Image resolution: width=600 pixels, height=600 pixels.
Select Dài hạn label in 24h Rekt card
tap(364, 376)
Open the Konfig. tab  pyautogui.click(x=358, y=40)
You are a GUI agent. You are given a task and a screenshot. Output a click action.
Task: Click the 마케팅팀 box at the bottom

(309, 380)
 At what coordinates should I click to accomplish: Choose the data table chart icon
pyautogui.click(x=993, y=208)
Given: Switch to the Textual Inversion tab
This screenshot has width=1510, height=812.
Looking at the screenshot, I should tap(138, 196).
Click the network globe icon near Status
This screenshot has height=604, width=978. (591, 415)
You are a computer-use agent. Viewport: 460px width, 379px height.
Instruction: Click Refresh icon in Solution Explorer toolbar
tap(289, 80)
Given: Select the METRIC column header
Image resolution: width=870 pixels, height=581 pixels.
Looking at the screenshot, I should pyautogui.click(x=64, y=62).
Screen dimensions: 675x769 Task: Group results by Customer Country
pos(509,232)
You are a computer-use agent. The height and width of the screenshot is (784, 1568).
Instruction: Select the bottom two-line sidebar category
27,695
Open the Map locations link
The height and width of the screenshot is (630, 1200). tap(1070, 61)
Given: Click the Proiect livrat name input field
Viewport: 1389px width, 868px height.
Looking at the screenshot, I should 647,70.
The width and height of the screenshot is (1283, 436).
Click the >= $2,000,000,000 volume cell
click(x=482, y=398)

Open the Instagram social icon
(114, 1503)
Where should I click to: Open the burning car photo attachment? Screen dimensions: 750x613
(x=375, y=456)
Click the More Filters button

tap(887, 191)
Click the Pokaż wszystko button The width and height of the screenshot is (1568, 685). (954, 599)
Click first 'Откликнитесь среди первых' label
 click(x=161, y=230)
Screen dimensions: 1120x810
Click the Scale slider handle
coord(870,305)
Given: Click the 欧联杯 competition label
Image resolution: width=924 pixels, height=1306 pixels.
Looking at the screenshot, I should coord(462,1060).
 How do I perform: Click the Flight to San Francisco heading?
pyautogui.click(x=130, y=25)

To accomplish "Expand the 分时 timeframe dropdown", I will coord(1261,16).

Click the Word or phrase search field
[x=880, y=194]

_What is needed_: Give an exact copy of every line from the one holding "Viewport: 1389px width, 868px height." through the end of the records, both included, and no other lines.

_Response area_:
Viewport: 1389px width, 868px height.
Looking at the screenshot, I should 647,70.
The width and height of the screenshot is (1283, 436).
Click the >= $2,000,000,000 volume cell
click(x=482, y=398)

Open the Instagram social icon
(114, 1503)
Where should I click to: Open the burning car photo attachment? Screen dimensions: 750x613
(x=375, y=456)
Click the More Filters button

tap(887, 191)
Click the Pokaż wszystko button The width and height of the screenshot is (1568, 685). (954, 599)
Click first 'Откликнитесь среди первых' label
 click(x=161, y=230)
Screen dimensions: 1120x810
Click the Scale slider handle
coord(870,305)
Given: Click the 欧联杯 competition label
Image resolution: width=924 pixels, height=1306 pixels.
Looking at the screenshot, I should coord(462,1060).
 How do I perform: Click the Flight to San Francisco heading?
pyautogui.click(x=130, y=25)

To accomplish "Expand the 分时 timeframe dropdown", I will coord(1261,16).

Click the Word or phrase search field
[x=880, y=194]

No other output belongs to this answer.